Last Thursday the Suffolk University Law School hosted an event run by Massachusetts Peace Action on how to end the war in Afghanistan. Massachusetts Peace Action is a non-profit organization which aims to promote human rights and end war through grassroots organizing and community education.
The guest speaker was David Cortright, the director of Policy Studies at the Kroc Institute for International Peace Studies at the University of Notre Dame and chair of the board of the Fourth Freedom Forum. As the author or editor of 17 books on non-violence and a former active-duty soldier who opposed the Vietnam War, he discussed alternative ways the United States could lend a hand in Afghanistan without having thousands of troops on the ground.
According to Cortright, our peace strategy has been to defeat the Taliban until they reconcile and he believes that there is no possibility this could work in the future.

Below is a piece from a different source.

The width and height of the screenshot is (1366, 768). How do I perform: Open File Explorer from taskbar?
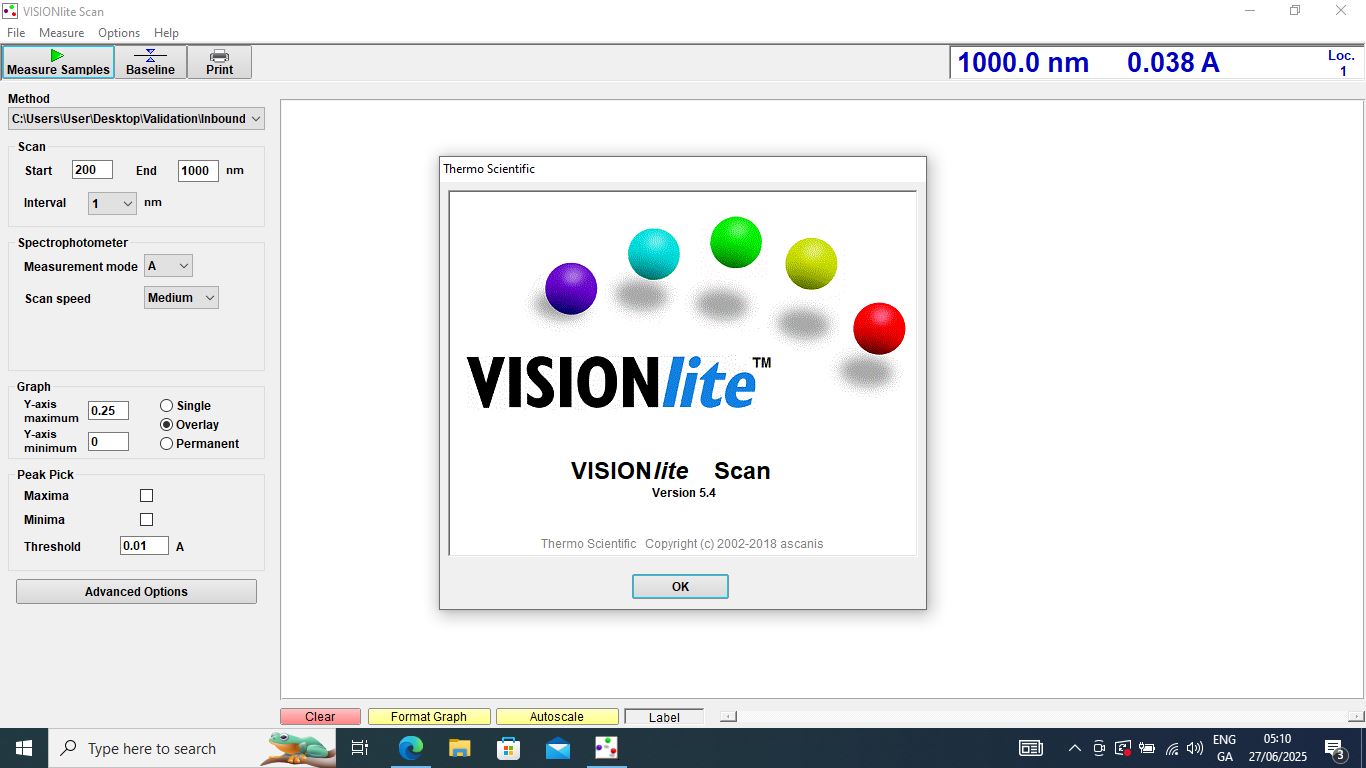459,748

Though there are plans to remove most of the soldiers from Afghanistan by 2014, it is likely that 10-20,000 will stay behind indefinitely, a strategy which Cortright believes is worsening the situation in Afghanistan.

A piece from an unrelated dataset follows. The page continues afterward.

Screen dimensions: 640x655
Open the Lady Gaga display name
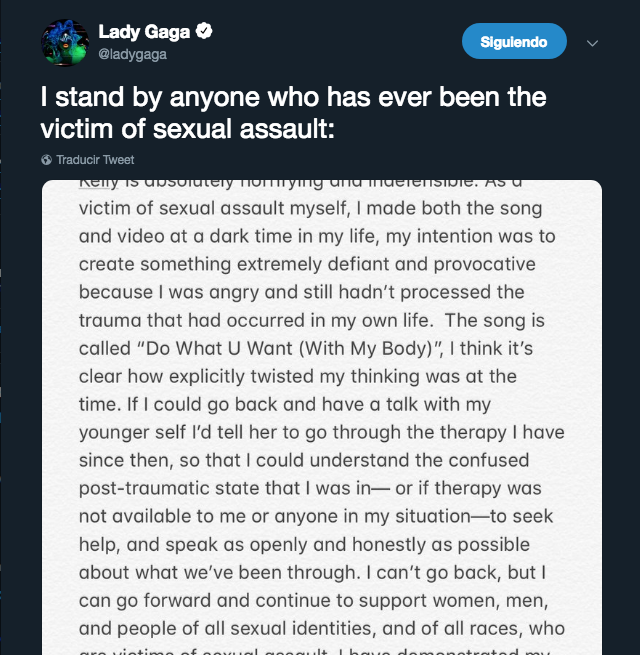pos(144,32)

“This policy is not moral,” he said. “It’s not effective, and it is leading to chaos. This is what the Taliban lives on.”
Cortright explained that terrorist groups have political agendas. Currently, their only purpose is to remove opposing occupation. There have been no records of Taliban attacks outside of their own territories. In fact, over 90 percent of suicide bombings have occurred to drive out foreign forces.

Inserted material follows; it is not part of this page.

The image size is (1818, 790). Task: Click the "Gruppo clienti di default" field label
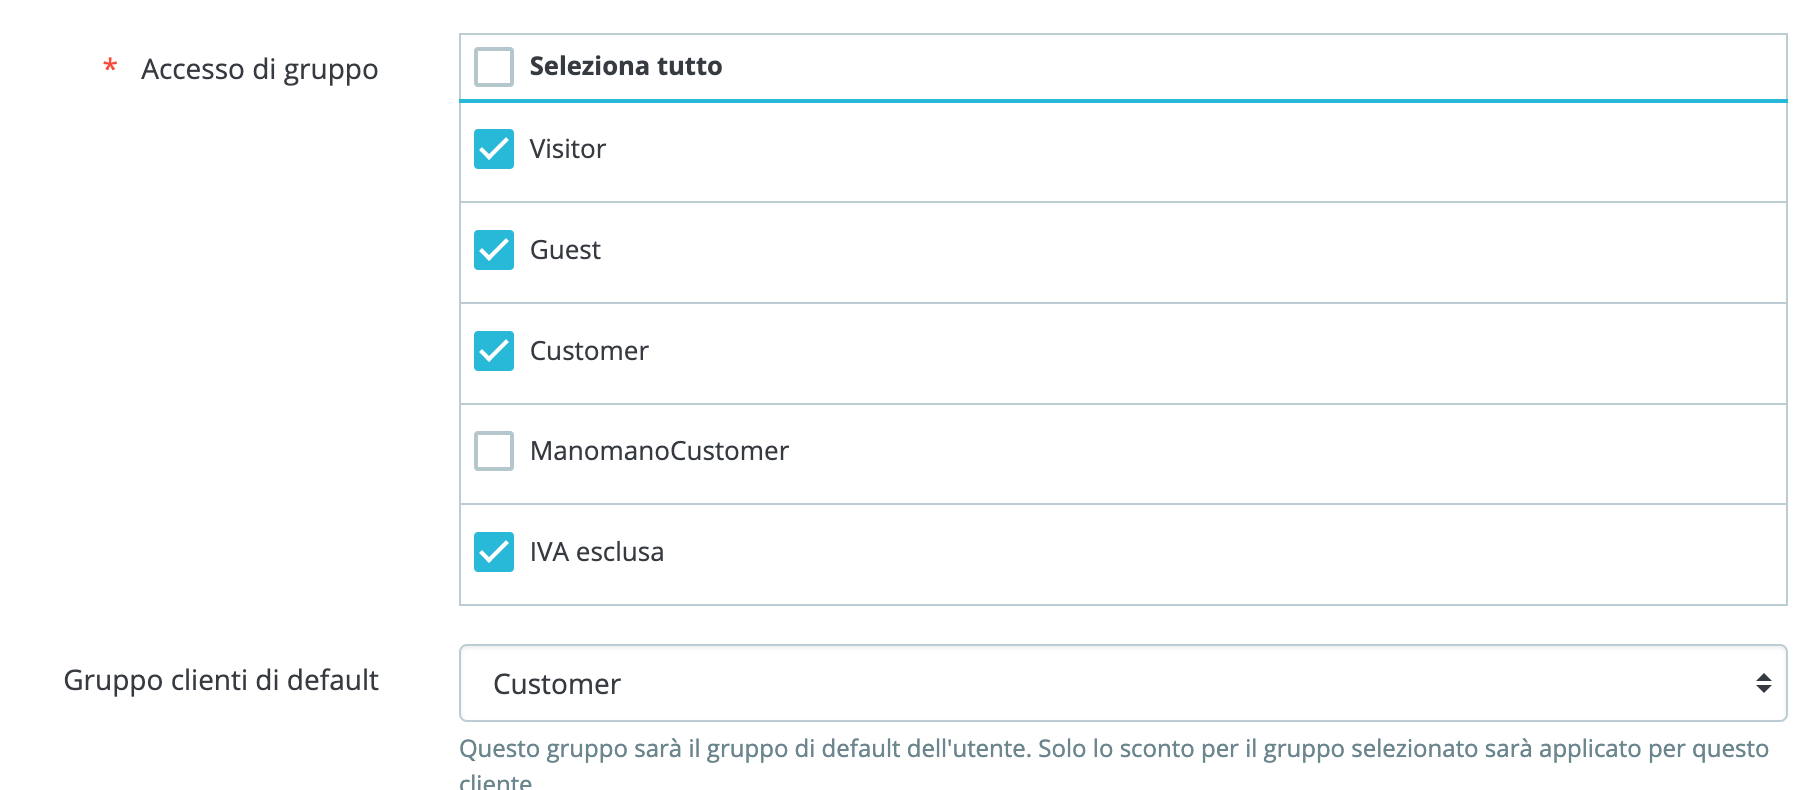click(x=221, y=680)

“They are waging war on the United States because we went there,” he said.
At this moment, there are over 400,000 American troops fighting against an estimated 20,000 armed insurgents. Cortright believes that the United States should focus its energy and spending on social development programs instead of military planning.
“If your main tool is a hammer,” he said, “every problem looks like a nail. Military planning is our primary instrument.”
He laid out a five-step action plan for the United States regarding its involvement in Afghanistan. First, foreign military disengagement would have to occur, followed by political reconciliation, and power sharing with Afghanistan. Third, there must be a diplomatic contact group of neighboring states, and there must be an interim protection force put in place. Lastly, there must be sustained large-scale support for development and human rights. Cortright strongly emphasized public education programs as part of Afghanistan’s social development.
Since insurgent groups have political goals, they must at some point face the public to strengthen their cause. Cortright believes that if the Taliban were to form their own party and face the political process in Afghanistan, they would fail. When they were in power they were not a popular group. Furthermore, the insurgents do not have the fire power to take over the capital city of Kabul.
In order to implement the strategy that Cortright outlined, individuals must be trained to do the policing in Afghanistan, security must be provided for those working on social development programs, and there is always the possibility that the country will default and a civil war will occur. Still, Cortright believes that no progress can be made until the soldiers are removed from Afghanistan.